Exercise instructions
Please reproduce exactly, and only, the lines from the one with "This screenshot has height=560, width=560." through the last line of the listing below, both ends included, leaving out the pictures.

Information provided
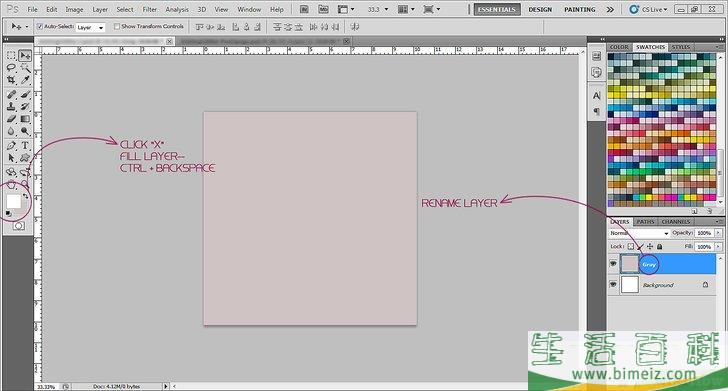The height and width of the screenshot is (391, 728).
Task: Expand the Opacity slider arrow
Action: click(x=718, y=233)
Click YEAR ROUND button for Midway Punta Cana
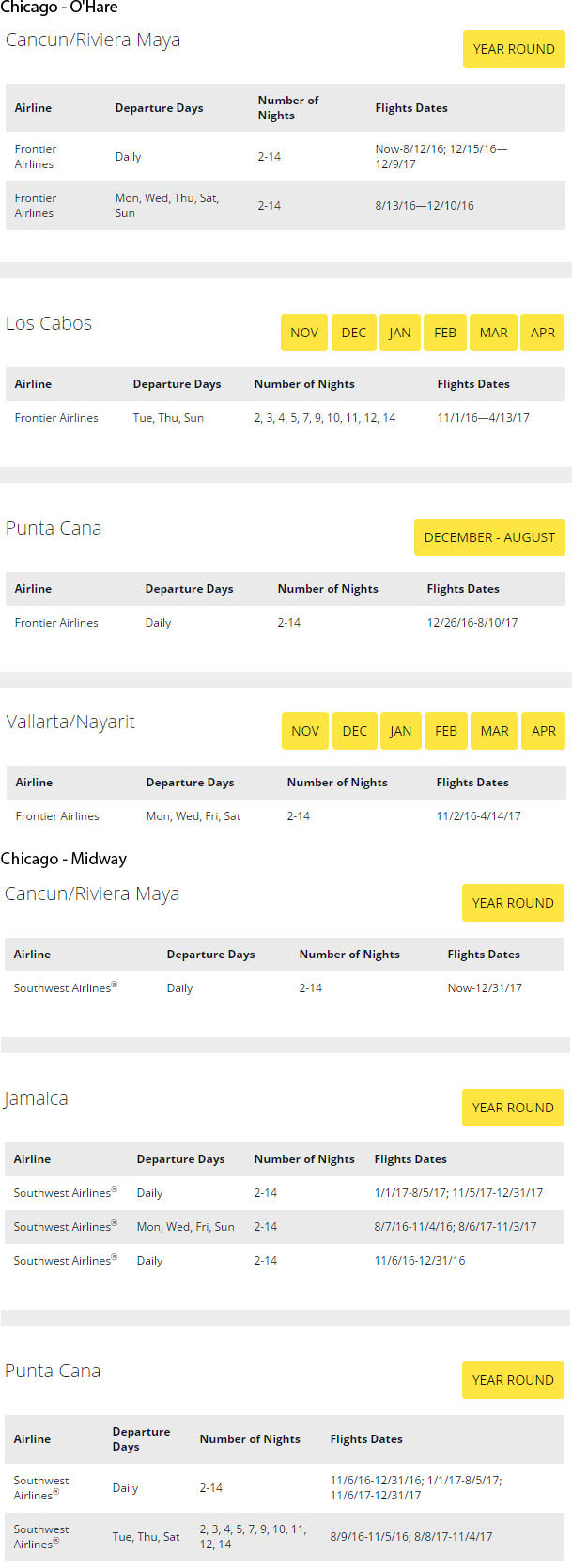Image resolution: width=572 pixels, height=1568 pixels. coord(513,1380)
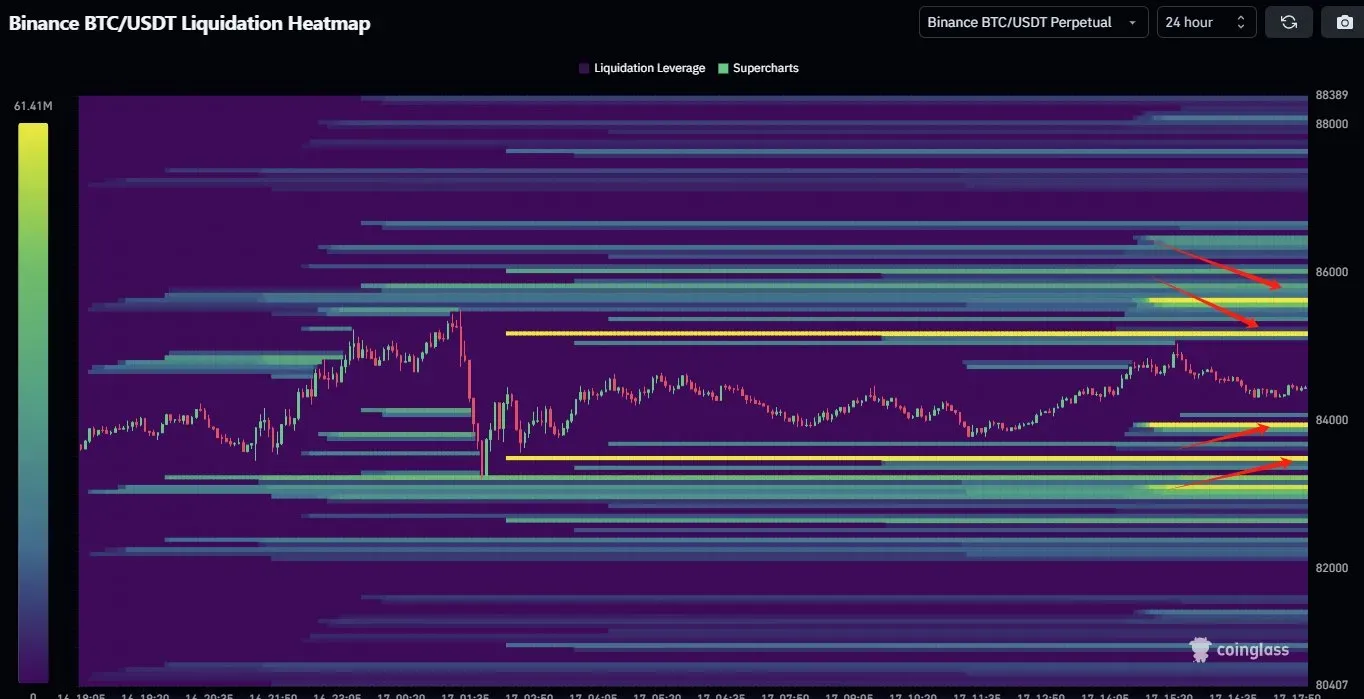Toggle the Supercharts series legend label
Image resolution: width=1364 pixels, height=699 pixels.
[765, 68]
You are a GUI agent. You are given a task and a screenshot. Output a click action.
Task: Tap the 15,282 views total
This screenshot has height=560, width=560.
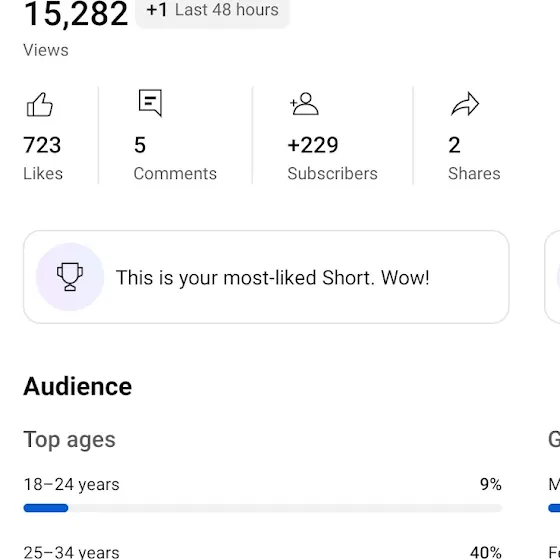[x=76, y=14]
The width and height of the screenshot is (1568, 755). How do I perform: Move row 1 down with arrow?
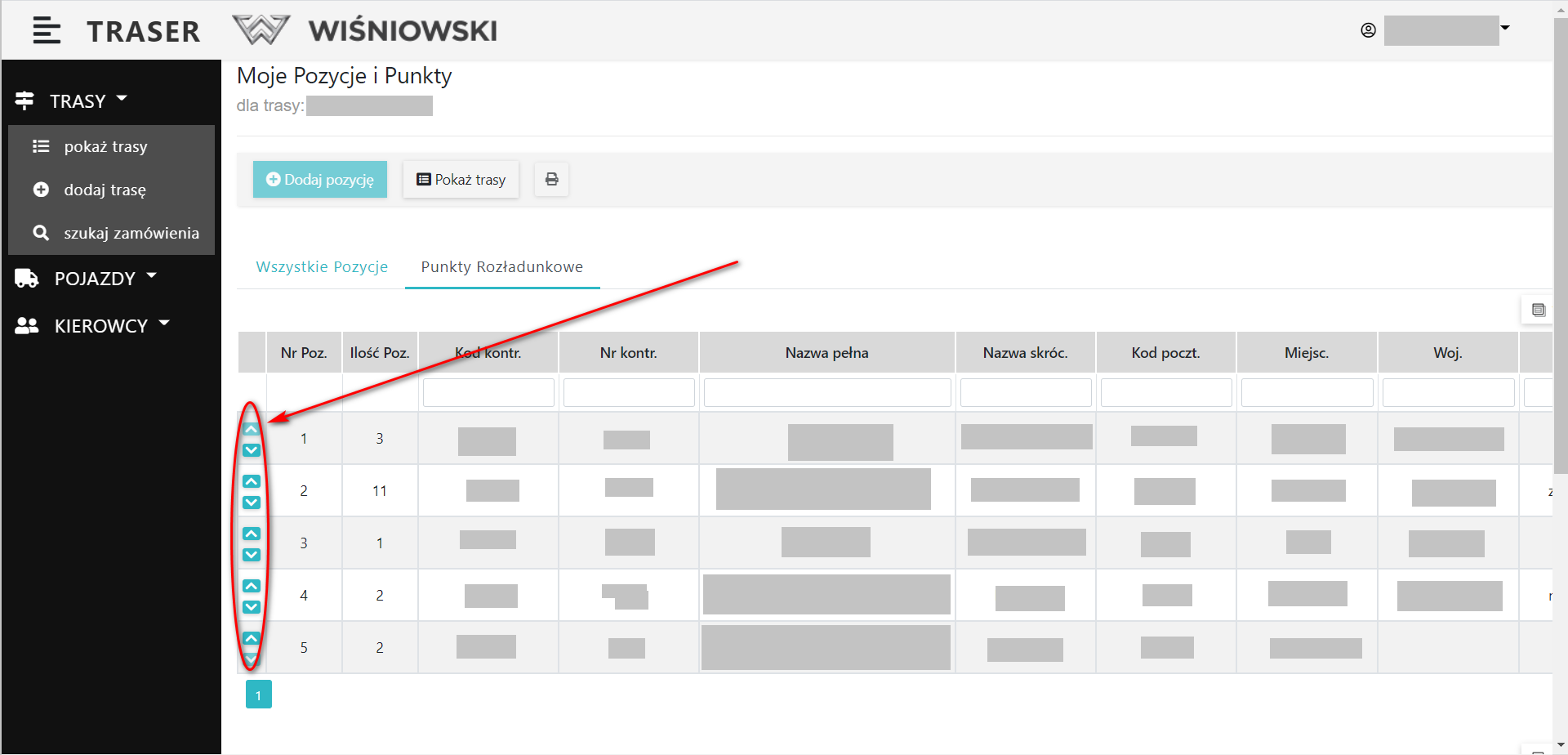(252, 450)
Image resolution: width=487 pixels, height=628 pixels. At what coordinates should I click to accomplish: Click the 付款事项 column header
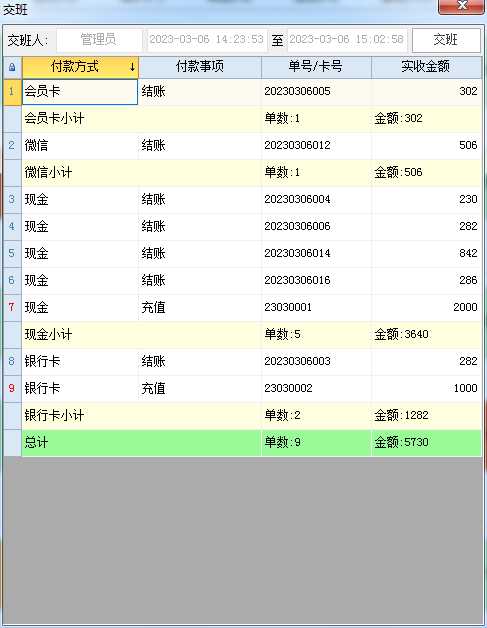pyautogui.click(x=200, y=67)
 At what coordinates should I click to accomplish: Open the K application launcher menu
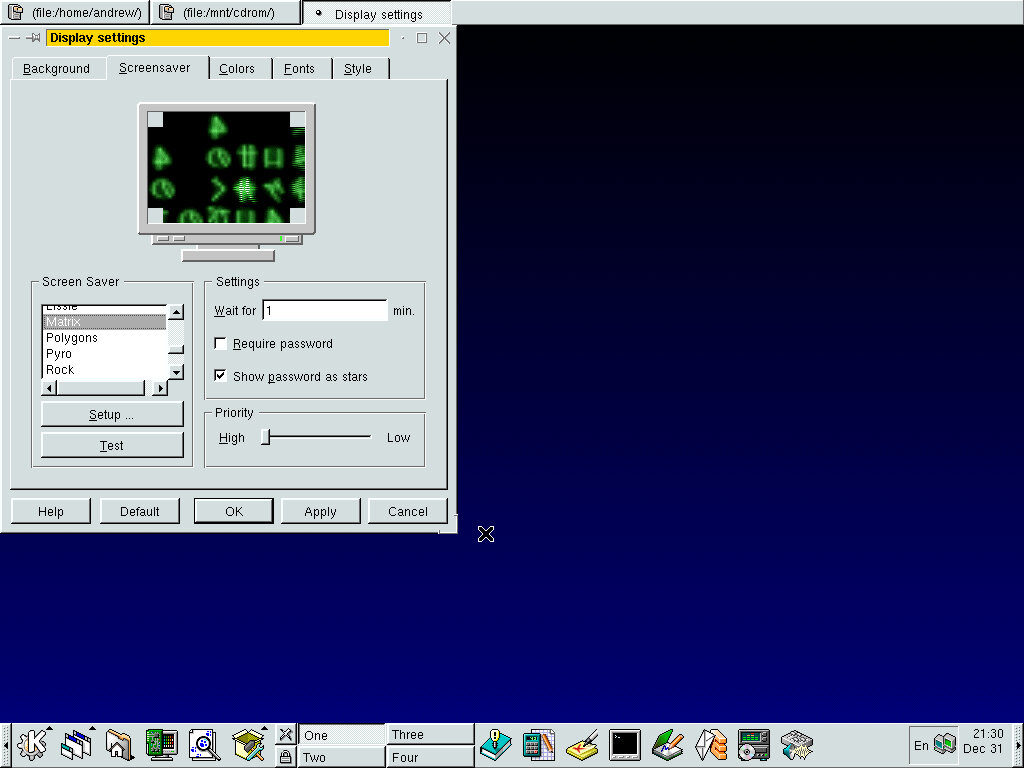pyautogui.click(x=33, y=744)
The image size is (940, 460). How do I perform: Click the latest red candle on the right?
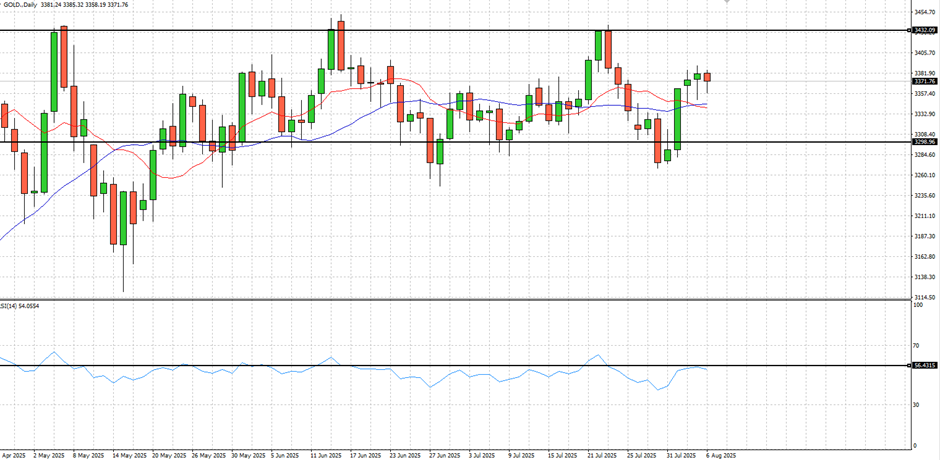pos(707,77)
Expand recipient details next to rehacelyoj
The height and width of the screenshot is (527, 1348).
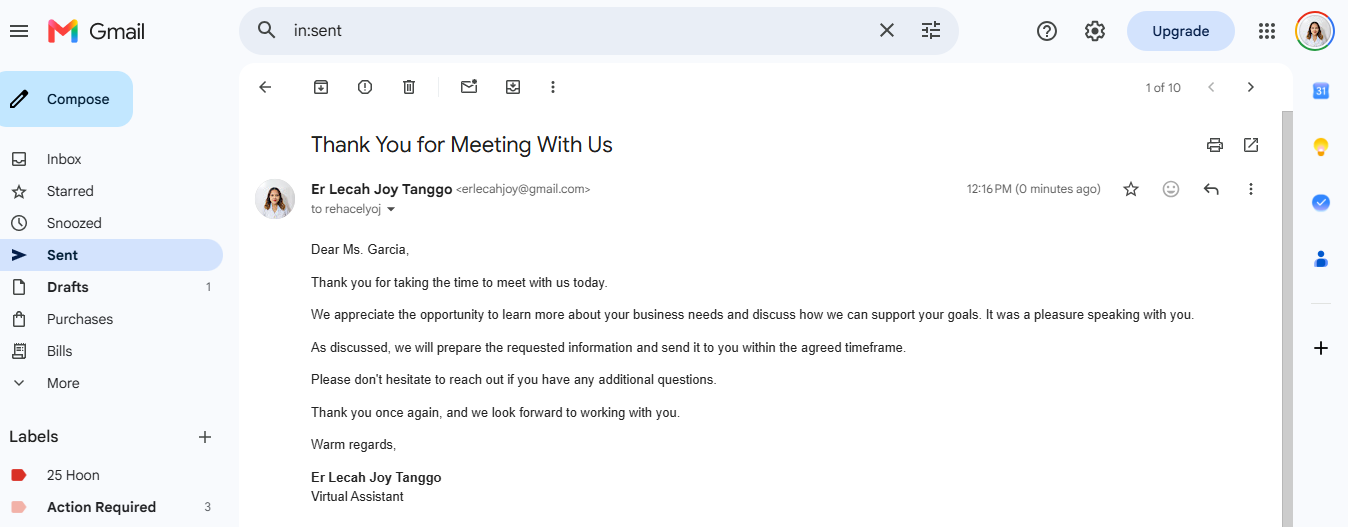click(391, 210)
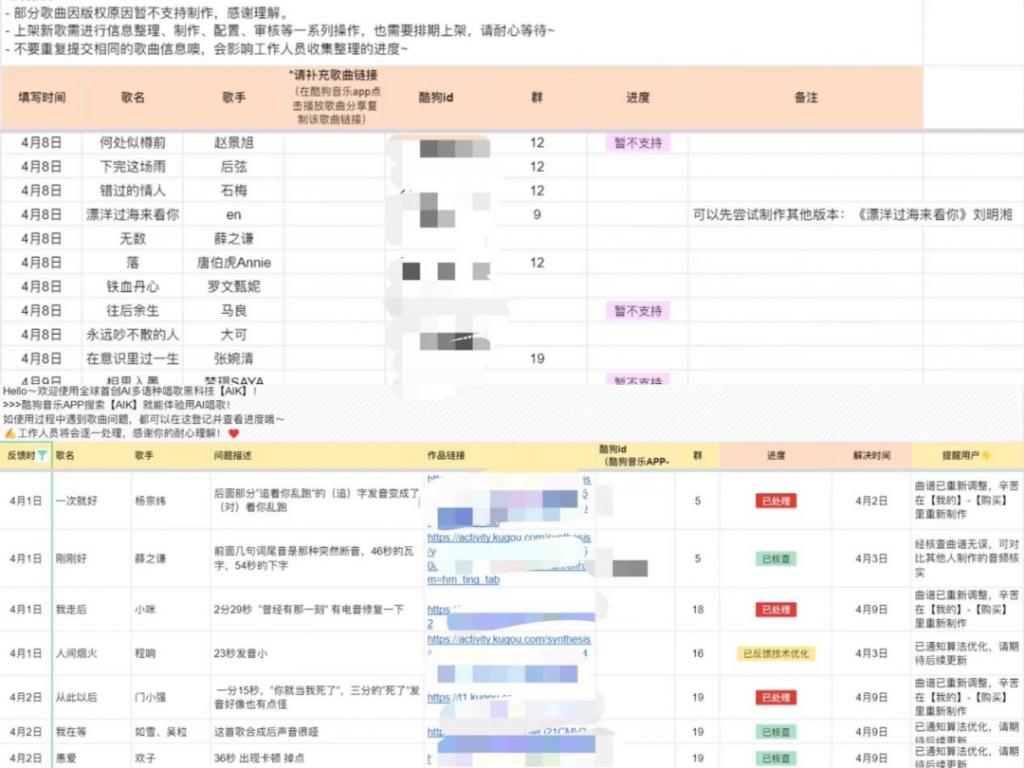Screen dimensions: 1024x768
Task: Select the 解决时间 column header
Action: 871,455
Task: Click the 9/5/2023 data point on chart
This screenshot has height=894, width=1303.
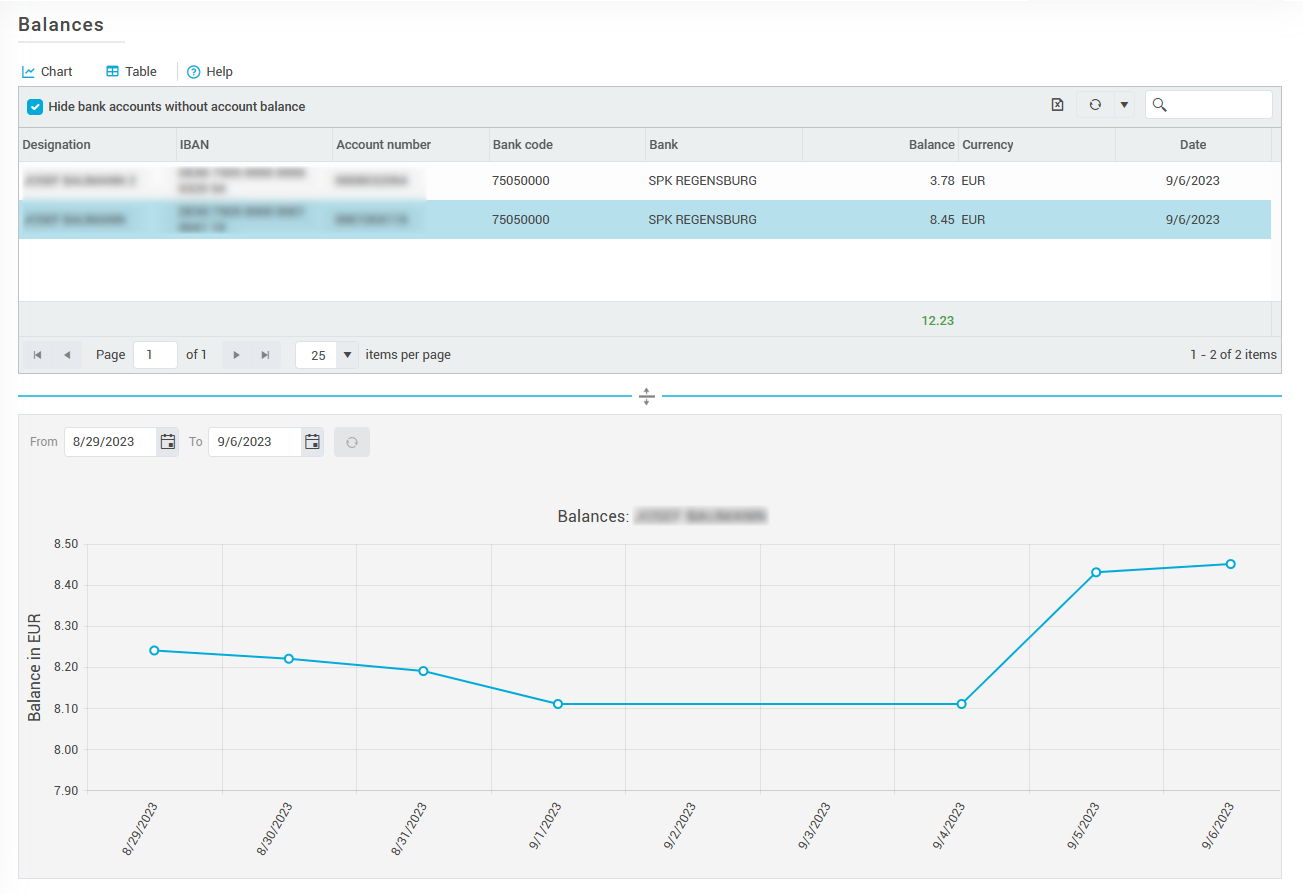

Completed task
This screenshot has height=560, width=560.
[x=76, y=14]
The width and height of the screenshot is (1568, 755). How do I perform: Move row 1 down with arrow?
(252, 450)
Image resolution: width=487 pixels, height=628 pixels. At what coordinates should I click to accomplish: Click the 付款事项 column header
pyautogui.click(x=200, y=67)
 At what coordinates should I click to accomplish: Open the K application launcher menu
pyautogui.click(x=33, y=744)
The image size is (940, 460). How do I perform: Click the latest red candle on the right?
pos(707,77)
Expand recipient details next to rehacelyoj
The height and width of the screenshot is (527, 1348).
click(391, 210)
Screen dimensions: 1024x768
Task: Select the 解决时间 column header
Action: 871,455
Task: Click the 9/5/2023 data point on chart
This screenshot has height=894, width=1303.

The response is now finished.